(Rows taken from a dataset)
****************

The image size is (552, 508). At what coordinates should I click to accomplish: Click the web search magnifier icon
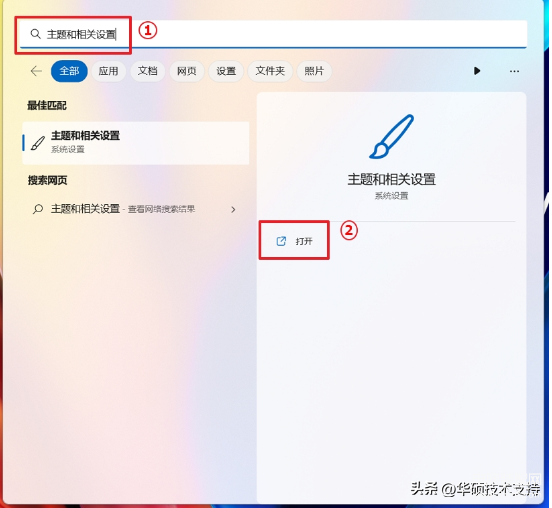coord(38,209)
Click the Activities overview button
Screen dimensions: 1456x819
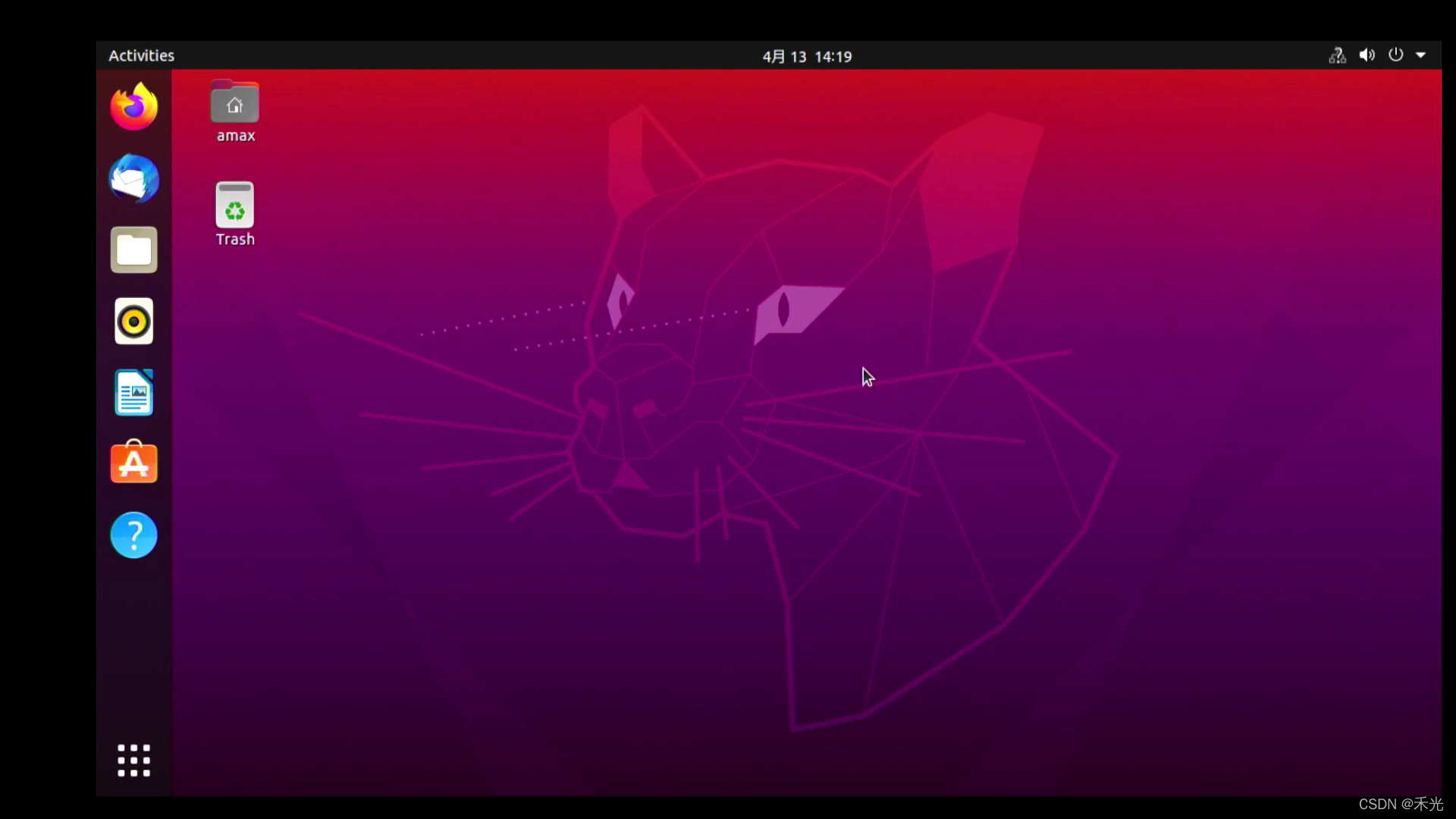(x=141, y=55)
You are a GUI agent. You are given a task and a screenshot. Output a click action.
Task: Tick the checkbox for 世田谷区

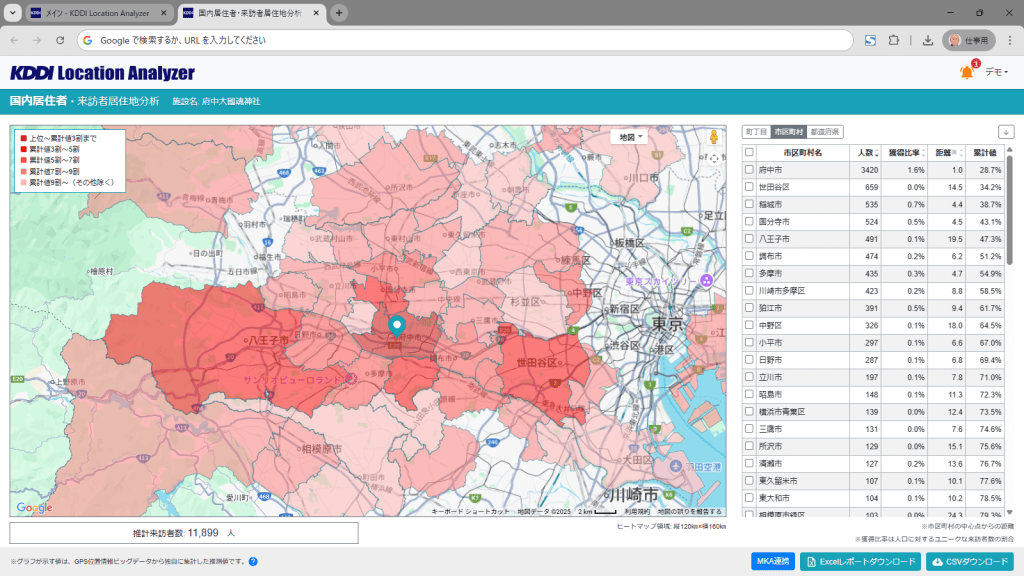point(749,187)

****************

◆ Goal ◆
Reproduce the listing above word for word, leaving the pictures out.

◆ Exercise answer ◆
The image size is (552, 508). At what coordinates should I click to accomplish: Click the web search magnifier icon
coord(38,209)
Click the Activities overview button
Screen dimensions: 1456x819
(x=141, y=55)
You are a GUI agent. You are given a task and a screenshot. Output a click action.
Task: Tick the checkbox for 世田谷区

point(749,187)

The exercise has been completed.